WORK ITEM: Using the records below, transcribe word for word the stretch from the line that contains "The height and" through the line that contains "You are a computer-use agent. This", both end lines included, and nothing else.

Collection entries

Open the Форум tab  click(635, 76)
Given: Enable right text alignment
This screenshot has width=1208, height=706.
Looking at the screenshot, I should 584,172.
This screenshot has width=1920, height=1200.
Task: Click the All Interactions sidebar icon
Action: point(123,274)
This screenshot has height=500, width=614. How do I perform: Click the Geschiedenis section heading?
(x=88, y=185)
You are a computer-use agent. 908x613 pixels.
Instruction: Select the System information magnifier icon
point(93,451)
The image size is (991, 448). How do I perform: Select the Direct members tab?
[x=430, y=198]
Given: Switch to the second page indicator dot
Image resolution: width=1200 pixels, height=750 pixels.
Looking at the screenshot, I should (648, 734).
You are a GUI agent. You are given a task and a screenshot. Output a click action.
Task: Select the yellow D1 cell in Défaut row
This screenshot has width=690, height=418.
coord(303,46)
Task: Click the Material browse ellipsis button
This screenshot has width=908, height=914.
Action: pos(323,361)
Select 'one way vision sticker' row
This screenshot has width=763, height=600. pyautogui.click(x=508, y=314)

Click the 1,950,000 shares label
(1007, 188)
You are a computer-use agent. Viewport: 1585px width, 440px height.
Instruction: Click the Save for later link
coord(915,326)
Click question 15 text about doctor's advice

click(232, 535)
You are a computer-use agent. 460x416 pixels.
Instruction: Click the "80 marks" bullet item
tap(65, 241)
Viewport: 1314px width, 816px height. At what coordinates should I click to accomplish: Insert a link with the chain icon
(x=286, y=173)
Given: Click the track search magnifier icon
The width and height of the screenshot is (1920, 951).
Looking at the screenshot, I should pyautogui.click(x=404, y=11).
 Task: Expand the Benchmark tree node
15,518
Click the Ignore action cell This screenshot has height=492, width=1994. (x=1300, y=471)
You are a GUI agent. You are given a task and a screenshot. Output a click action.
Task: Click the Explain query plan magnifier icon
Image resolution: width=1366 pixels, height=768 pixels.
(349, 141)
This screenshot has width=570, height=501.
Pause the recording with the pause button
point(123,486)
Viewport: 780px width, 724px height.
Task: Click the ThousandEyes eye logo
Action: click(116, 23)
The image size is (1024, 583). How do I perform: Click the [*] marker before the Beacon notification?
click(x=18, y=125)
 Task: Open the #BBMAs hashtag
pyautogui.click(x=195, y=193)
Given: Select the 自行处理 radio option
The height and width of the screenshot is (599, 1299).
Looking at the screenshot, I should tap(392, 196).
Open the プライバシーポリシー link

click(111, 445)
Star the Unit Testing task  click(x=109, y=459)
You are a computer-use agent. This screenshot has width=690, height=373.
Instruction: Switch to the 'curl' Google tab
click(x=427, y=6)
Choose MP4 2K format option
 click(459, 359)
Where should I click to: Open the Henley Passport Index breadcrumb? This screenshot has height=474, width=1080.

SOLUTION FOR THIS EXERCISE:
The height and width of the screenshot is (599, 1299).
Looking at the screenshot, I should tap(392, 196).
Open the プライバシーポリシー link

click(111, 445)
Star the Unit Testing task  click(x=109, y=459)
You are a computer-use agent. This screenshot has width=690, height=373.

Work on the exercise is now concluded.